(RECORDS PROVIDED begins)
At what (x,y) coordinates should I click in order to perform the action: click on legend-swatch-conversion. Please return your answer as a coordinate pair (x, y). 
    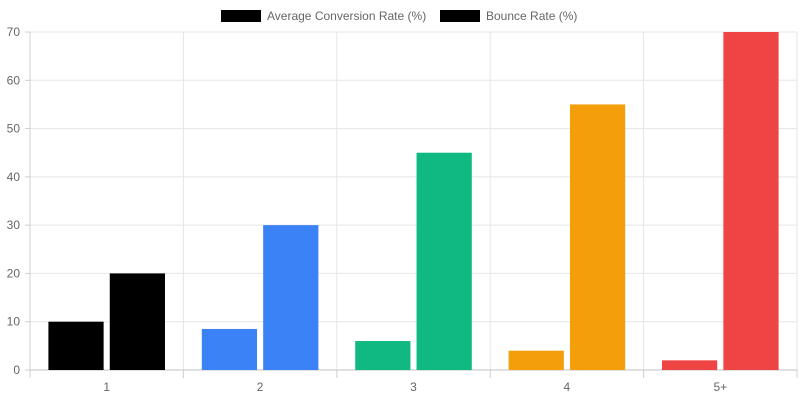
    Looking at the image, I should click on (241, 16).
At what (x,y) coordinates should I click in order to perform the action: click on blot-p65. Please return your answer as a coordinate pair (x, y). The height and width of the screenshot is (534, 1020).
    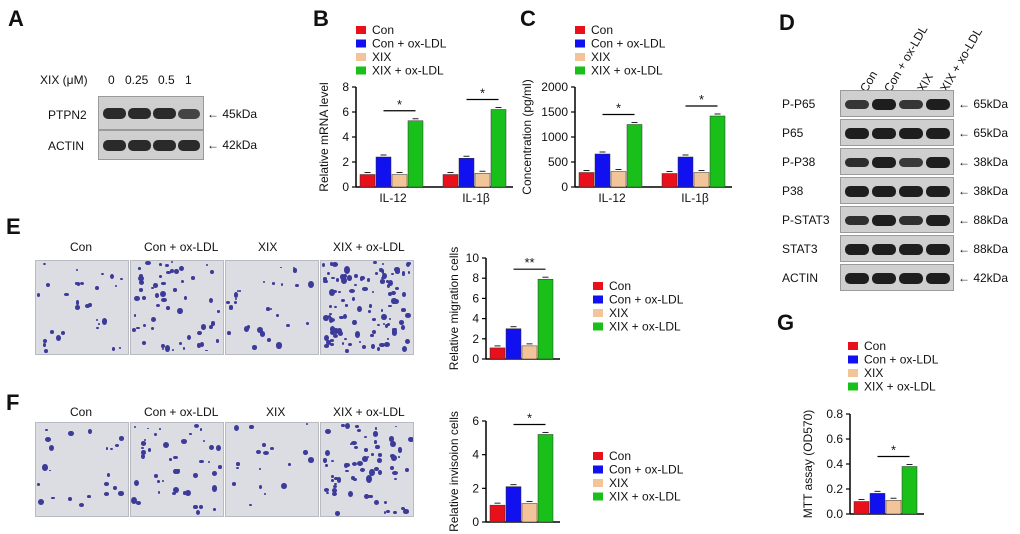
    Looking at the image, I should click on (897, 132).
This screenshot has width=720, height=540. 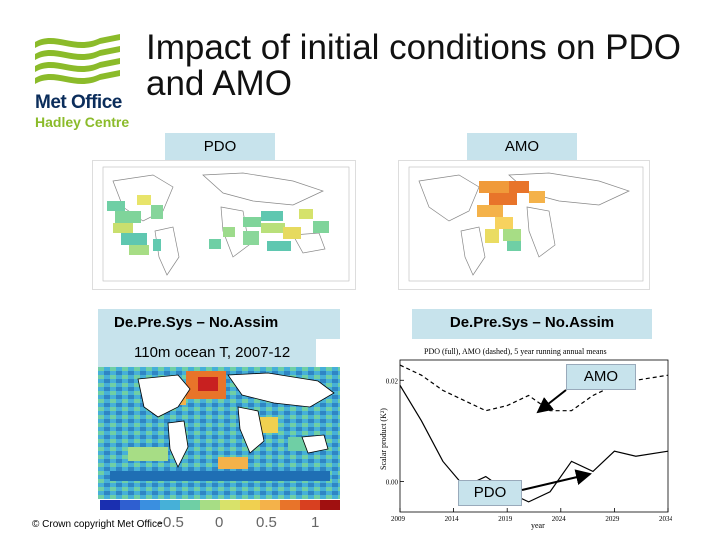 I want to click on logo-line2: Hadley Centre, so click(x=82, y=122).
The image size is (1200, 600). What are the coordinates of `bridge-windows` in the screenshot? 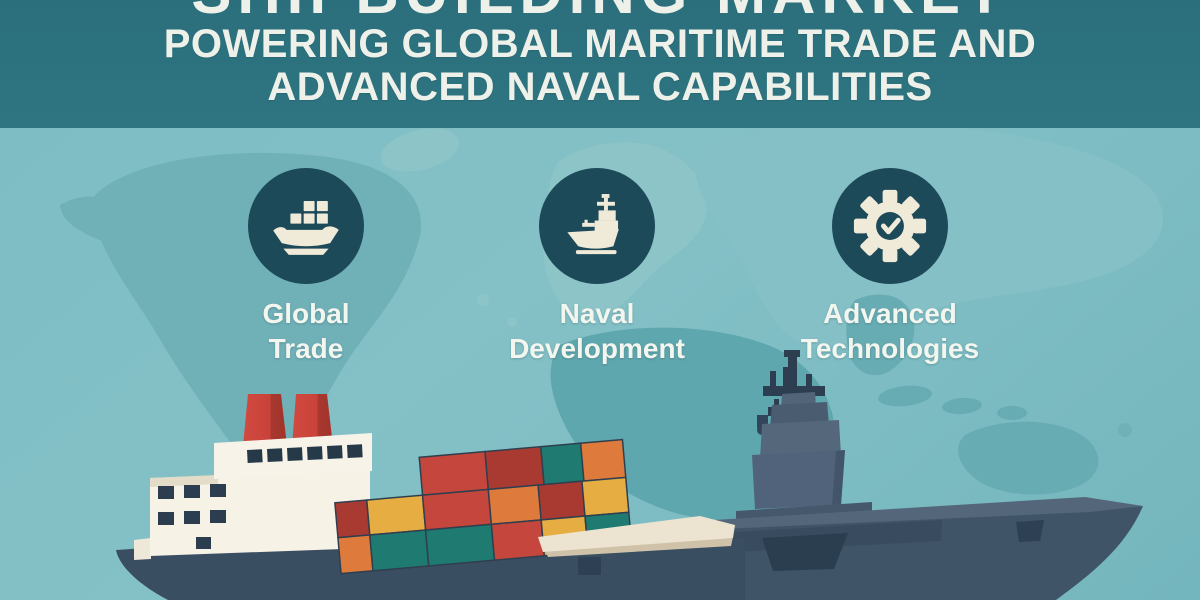 It's located at (305, 454).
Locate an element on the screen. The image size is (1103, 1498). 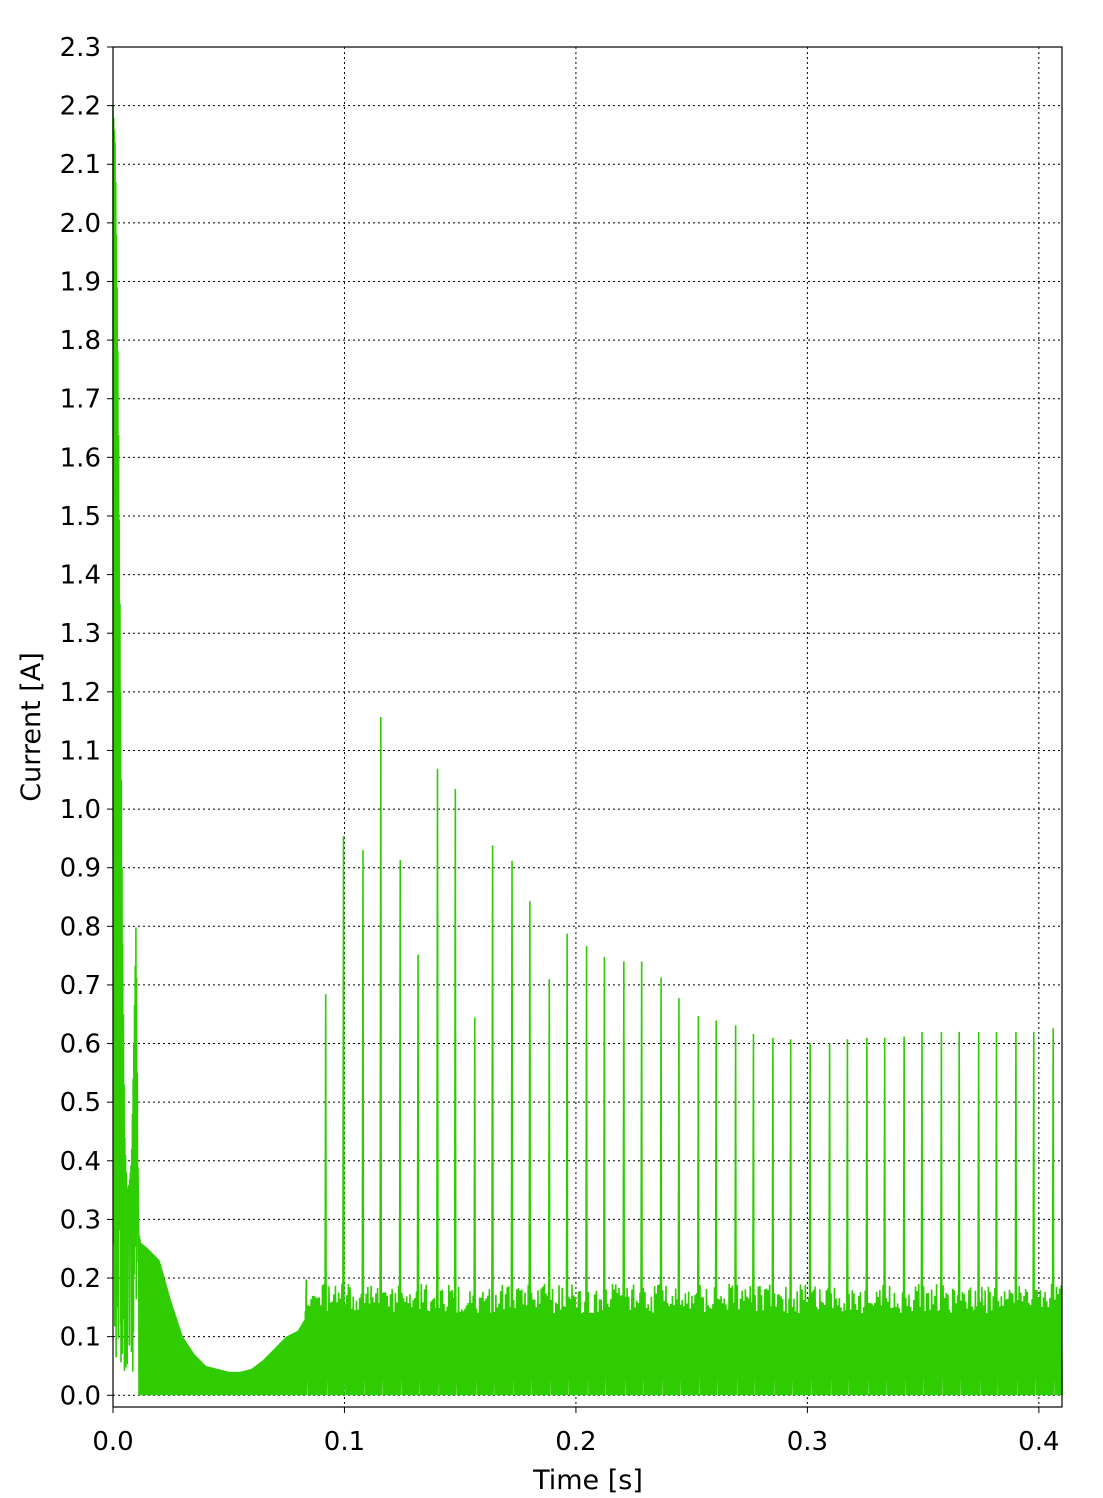
x-tick-label: 0.1 is located at coordinates (344, 1442).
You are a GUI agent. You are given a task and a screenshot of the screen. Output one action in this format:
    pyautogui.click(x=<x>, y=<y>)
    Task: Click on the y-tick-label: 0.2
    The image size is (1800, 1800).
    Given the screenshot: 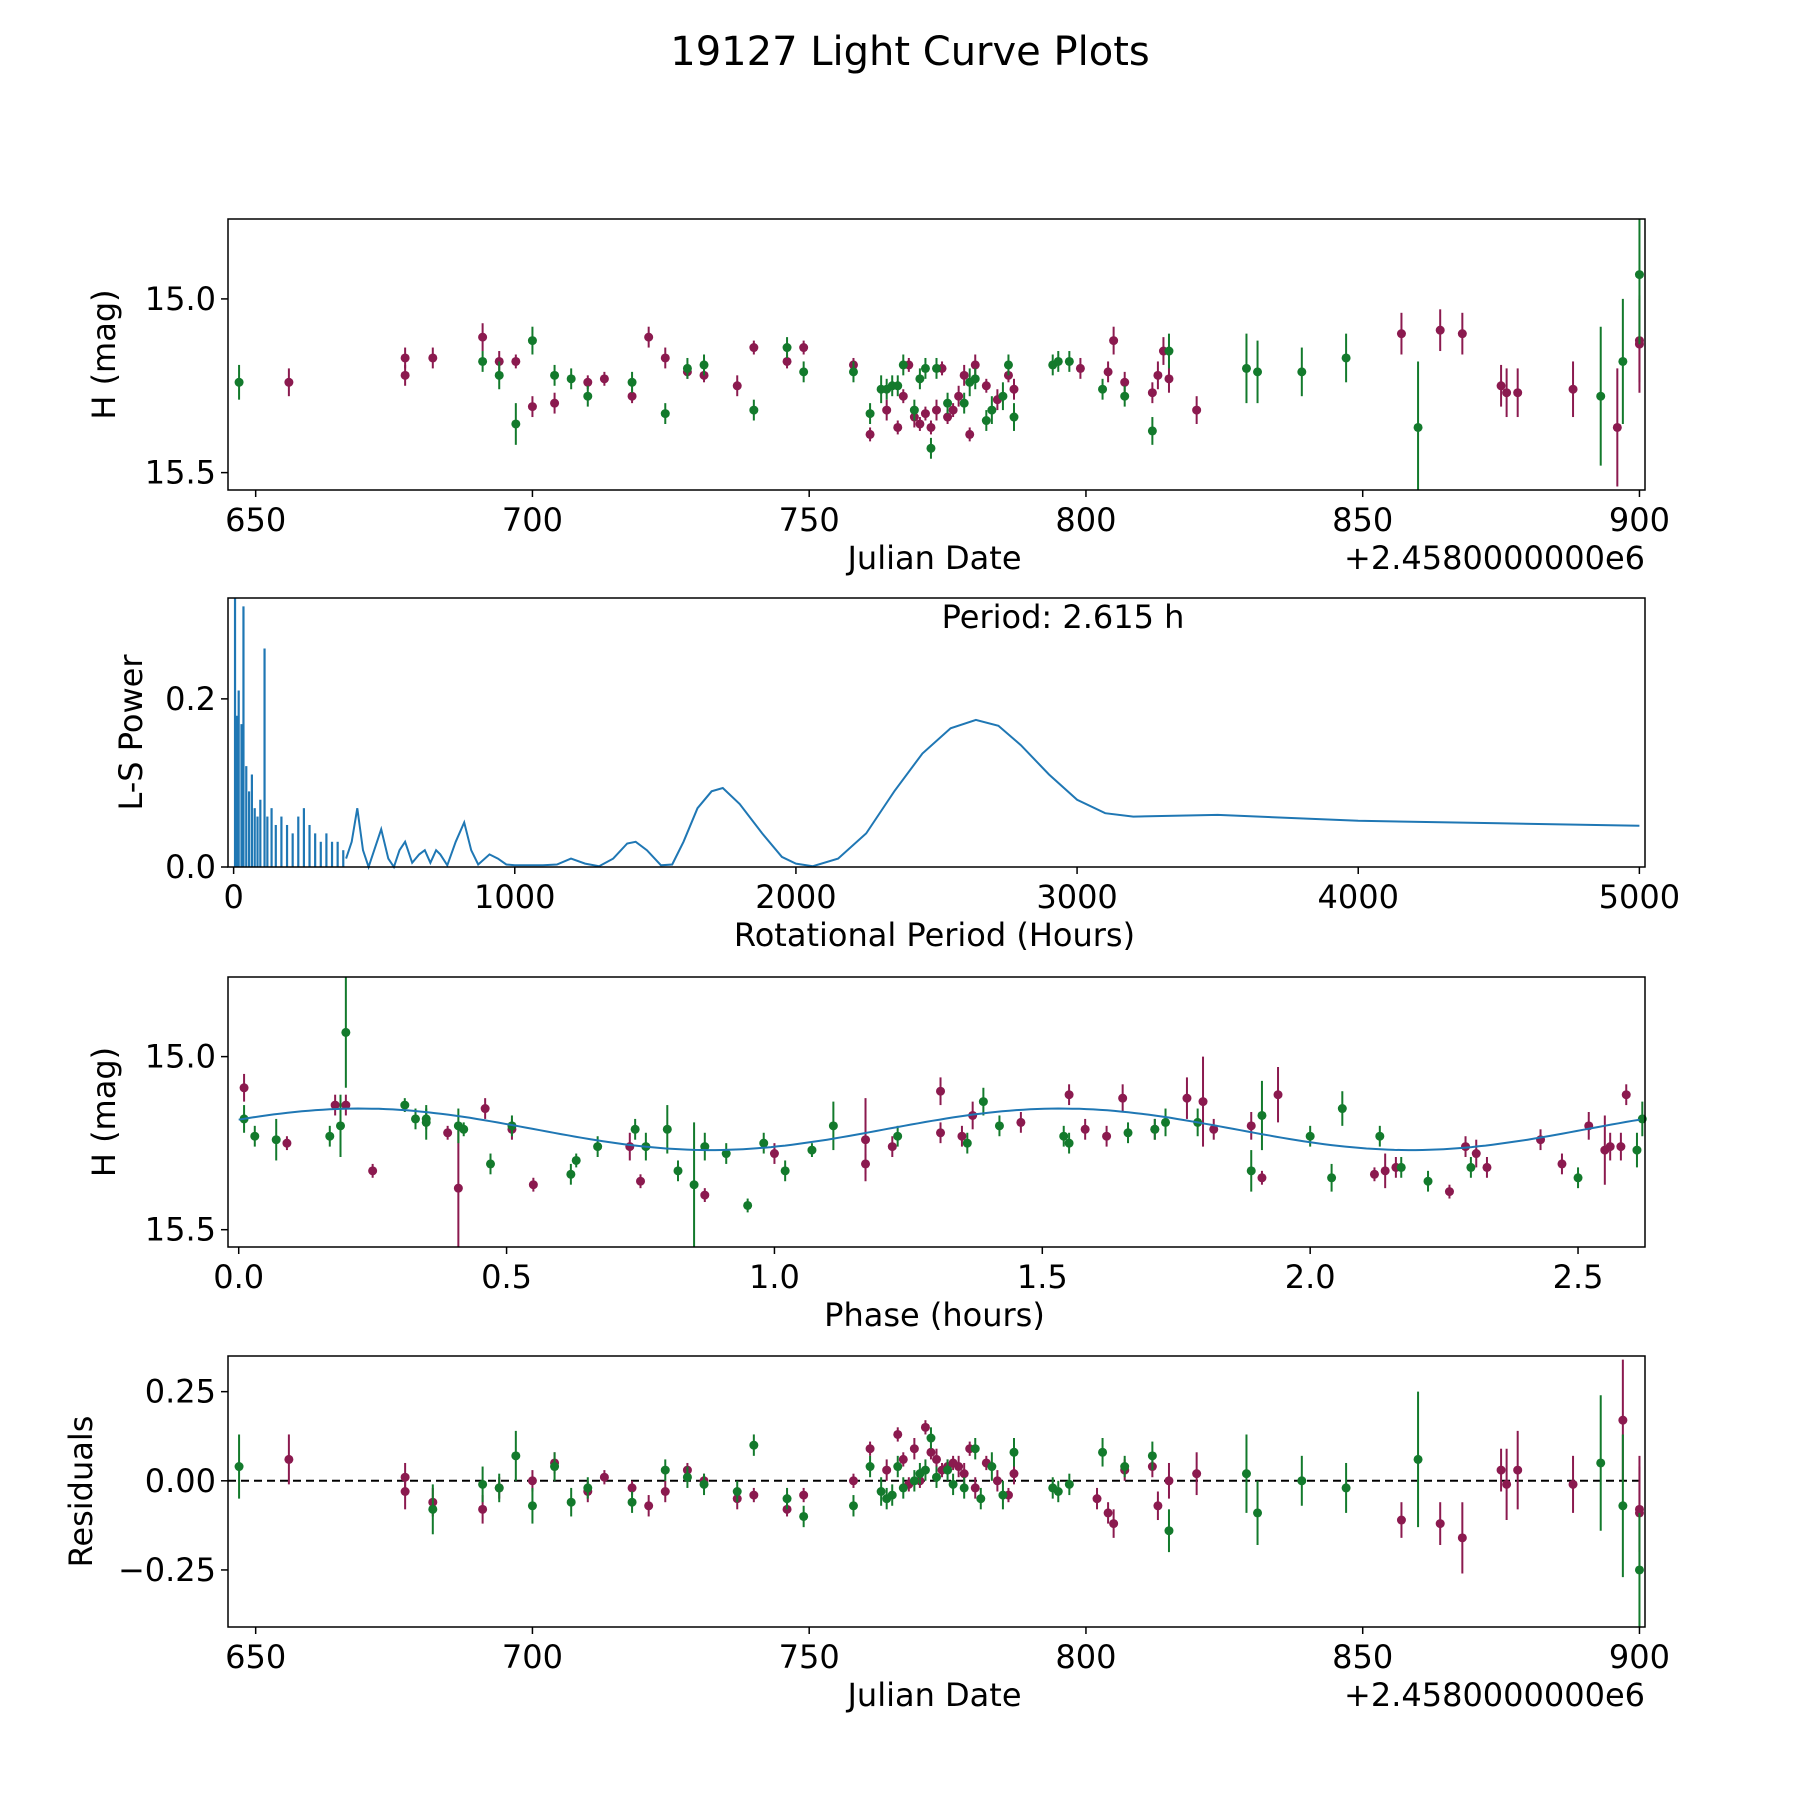 What is the action you would take?
    pyautogui.click(x=190, y=699)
(RECORDS PROVIDED ends)
◆ **WORK REQUEST**:
Copy out the records word for word, beginning with the first line and ending after the line that contains "Looking at the image, I should click on (897, 132).". Leave the pictures out of your copy.

◆ **RESPONSE TO THE TASK**:
At what (x,y) coordinates should I click in order to perform the action: click on legend-swatch-conversion. Please return your answer as a coordinate pair (x, y). 
    Looking at the image, I should click on (241, 16).
At what (x,y) coordinates should I click in order to perform the action: click on blot-p65. Please return your answer as a coordinate pair (x, y). The height and width of the screenshot is (534, 1020).
    Looking at the image, I should click on (897, 132).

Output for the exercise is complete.